但是一旁的薛非暮卻是完全懵了。
好一會才反應過來,趕忙解釋:
“沒有沒有,丞相大人誤會了,我沒有要和離,我是不想和離。
“我不是想蓋上公印,我是不想蓋上公印。”
季昀之一臉冷漠:“哦,不想和離,卻簽了合離書是何道理?”
薛非暮急急解釋:“這合離書並非我所寫,是清……江小姐怕連累侯府,所以給了下官和離書。”
“這麽說,你是被迫的。”
“是。”
“那你完全可以不簽,那時候江小姐在獄中,她還能摁著你的手簽不成?”
“丞相大人有所不知,下官和江小姐夫妻情深,原也不想簽的,但是又不想辜負她一番心意。”

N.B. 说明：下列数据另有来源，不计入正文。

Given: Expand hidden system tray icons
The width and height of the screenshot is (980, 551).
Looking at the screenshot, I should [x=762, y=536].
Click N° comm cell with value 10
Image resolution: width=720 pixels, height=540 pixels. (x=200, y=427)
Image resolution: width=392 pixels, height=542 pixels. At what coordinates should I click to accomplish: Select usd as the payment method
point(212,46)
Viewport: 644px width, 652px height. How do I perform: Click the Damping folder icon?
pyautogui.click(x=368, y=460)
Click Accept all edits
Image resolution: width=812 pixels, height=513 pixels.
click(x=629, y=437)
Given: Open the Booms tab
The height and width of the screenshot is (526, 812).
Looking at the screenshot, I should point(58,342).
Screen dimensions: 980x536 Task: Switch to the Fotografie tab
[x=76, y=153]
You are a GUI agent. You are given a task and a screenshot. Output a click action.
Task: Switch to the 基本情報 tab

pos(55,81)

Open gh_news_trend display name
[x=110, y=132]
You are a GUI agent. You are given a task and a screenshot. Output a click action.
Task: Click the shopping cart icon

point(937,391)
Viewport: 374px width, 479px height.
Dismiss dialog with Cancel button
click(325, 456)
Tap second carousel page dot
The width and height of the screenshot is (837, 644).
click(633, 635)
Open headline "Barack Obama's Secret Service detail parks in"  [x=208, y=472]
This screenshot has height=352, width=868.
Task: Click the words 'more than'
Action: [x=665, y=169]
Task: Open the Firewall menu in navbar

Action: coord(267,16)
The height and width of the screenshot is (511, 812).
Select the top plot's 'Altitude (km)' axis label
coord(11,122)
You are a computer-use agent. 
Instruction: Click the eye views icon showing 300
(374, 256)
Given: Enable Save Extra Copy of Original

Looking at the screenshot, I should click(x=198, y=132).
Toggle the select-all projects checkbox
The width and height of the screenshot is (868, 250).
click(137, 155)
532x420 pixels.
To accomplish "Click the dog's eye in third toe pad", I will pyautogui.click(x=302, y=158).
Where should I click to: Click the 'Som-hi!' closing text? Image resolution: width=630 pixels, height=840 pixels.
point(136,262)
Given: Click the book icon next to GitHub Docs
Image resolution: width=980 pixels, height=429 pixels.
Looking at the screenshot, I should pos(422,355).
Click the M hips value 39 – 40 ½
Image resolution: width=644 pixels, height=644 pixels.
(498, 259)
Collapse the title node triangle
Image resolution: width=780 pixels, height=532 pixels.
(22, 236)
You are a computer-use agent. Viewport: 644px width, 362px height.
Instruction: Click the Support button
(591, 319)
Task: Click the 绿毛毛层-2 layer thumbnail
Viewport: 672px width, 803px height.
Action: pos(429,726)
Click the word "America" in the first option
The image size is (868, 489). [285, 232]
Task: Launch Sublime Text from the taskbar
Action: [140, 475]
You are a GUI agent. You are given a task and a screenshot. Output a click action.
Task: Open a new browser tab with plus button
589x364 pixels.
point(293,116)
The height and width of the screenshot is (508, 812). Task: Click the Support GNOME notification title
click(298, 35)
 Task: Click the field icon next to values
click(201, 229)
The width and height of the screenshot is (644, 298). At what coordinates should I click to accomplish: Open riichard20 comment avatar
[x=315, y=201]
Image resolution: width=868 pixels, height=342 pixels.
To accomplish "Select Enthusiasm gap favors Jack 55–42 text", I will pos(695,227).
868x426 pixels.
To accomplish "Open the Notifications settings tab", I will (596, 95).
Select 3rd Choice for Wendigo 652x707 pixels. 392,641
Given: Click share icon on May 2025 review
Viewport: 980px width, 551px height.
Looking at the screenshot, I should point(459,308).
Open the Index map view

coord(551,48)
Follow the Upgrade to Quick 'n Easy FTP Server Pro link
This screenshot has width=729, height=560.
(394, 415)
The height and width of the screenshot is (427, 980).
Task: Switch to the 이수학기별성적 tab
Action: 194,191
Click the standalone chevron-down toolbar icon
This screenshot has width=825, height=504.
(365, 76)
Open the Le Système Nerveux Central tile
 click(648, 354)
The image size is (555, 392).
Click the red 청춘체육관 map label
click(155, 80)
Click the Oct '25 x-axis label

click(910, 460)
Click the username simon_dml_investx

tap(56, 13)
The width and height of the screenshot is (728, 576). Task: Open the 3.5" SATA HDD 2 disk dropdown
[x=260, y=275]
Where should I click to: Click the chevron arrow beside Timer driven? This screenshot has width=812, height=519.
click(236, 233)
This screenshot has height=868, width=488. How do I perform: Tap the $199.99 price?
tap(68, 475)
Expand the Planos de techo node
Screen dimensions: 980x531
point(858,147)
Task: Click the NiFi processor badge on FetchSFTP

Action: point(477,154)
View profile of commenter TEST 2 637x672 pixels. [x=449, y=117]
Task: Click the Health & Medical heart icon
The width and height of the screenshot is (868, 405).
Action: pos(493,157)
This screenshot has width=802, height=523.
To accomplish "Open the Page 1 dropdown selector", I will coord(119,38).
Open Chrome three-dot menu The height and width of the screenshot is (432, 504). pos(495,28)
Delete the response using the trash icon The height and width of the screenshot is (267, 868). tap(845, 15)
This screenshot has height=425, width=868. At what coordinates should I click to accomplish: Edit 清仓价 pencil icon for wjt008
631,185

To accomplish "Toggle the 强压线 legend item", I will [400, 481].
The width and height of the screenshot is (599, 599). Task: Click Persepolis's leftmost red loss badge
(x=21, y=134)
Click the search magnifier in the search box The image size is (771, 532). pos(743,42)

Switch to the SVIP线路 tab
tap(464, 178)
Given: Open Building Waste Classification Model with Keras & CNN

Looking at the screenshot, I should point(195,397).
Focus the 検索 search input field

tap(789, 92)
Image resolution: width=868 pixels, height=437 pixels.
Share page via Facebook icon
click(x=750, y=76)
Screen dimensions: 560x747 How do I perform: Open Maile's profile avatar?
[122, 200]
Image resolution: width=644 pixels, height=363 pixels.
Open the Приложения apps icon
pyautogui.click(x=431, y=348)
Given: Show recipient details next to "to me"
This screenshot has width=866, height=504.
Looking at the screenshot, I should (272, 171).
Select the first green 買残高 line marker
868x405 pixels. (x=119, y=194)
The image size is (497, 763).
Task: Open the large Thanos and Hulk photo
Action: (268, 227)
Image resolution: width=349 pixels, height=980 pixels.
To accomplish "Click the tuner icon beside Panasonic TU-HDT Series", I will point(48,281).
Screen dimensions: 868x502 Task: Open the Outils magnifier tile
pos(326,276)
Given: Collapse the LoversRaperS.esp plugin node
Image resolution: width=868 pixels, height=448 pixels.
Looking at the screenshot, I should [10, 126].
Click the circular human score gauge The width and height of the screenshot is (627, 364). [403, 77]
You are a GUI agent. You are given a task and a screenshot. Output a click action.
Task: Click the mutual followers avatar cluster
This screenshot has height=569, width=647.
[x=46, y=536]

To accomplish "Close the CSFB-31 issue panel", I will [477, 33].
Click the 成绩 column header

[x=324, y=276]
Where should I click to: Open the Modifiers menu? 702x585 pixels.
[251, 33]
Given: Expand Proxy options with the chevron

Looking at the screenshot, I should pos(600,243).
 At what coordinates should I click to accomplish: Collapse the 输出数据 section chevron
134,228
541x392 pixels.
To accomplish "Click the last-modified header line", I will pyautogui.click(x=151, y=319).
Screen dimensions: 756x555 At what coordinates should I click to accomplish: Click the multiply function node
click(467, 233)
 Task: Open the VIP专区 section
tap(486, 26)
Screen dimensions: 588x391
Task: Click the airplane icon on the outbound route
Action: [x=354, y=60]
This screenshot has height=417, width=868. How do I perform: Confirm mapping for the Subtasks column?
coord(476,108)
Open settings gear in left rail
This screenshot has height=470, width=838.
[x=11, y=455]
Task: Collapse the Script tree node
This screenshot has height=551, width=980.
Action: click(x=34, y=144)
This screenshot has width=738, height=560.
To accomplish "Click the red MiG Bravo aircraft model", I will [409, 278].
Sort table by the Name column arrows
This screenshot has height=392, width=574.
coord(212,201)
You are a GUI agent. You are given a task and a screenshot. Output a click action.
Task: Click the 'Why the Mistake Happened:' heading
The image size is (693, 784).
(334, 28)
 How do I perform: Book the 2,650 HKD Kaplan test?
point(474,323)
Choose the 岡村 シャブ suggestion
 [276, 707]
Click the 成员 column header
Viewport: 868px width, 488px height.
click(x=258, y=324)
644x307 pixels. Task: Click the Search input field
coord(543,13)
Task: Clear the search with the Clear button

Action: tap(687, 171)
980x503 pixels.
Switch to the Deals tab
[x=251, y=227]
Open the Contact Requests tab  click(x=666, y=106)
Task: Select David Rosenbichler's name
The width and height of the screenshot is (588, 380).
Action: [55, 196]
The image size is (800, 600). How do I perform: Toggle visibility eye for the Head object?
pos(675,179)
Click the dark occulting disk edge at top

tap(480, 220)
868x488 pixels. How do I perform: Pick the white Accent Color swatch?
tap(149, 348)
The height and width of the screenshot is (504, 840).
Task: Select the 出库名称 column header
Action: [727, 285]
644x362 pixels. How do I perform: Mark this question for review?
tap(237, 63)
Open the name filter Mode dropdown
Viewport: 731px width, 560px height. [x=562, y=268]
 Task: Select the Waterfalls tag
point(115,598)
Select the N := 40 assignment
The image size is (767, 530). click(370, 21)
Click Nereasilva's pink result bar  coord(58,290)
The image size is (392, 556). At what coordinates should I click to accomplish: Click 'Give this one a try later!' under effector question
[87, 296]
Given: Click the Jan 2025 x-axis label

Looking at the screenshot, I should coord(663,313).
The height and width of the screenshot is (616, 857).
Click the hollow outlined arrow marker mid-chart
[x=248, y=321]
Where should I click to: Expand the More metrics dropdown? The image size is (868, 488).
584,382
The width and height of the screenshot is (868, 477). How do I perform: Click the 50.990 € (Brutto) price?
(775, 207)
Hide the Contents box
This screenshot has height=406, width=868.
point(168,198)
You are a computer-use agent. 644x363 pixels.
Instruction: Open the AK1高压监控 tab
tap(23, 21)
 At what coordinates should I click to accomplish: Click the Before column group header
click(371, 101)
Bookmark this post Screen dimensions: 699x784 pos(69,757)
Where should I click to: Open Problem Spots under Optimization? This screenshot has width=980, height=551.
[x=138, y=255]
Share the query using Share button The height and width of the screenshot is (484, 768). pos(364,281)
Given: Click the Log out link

季昀之一副恍然的表情:“哦,所以你是因為不想辜負她一番心意,所以才簽的,而不是因為知道她落了難,怕她連累薛府,所以逼她寫下和離書。”
“沒有,不是,絕對不是。
“下官半點都沒有逼迫她,下官連她的麵都沒有見到。”
“江小姐被關在獄中那麽多日,你也沒有想著去看看,卻說和她夫妻情深,聽起來怎麽都覺得有些矛盾。”
薛非暮有些心虛,顧左右而言它:
“是因為大理寺牢獄嚴謹,下官根本進不去。”
平時若要進牢中,必要上下打點,若沒有關係,人哪裏是那麽好見的。
薛非暮此時無比感謝大理寺這腐敗的規矩,倒給他找了借口。
“據本相所知,若犯人被關進了大理寺,親人還是能在獄卒的陪同下,進去看看,甚至送些飯菜的,隻要不是十惡不赦之人,都可以,但是,薛府卻沒有人去。
“別說後頭定了死罪,家屬都可以進去看一眼,就說前麵罪名沒定下來的時候,薛府也沒有人前去,薛世子跟本相說這種話,是當本相傻子嗎?”
季昀之抬高聲音,薛非暮嚇得“撲通”一聲便跪下了。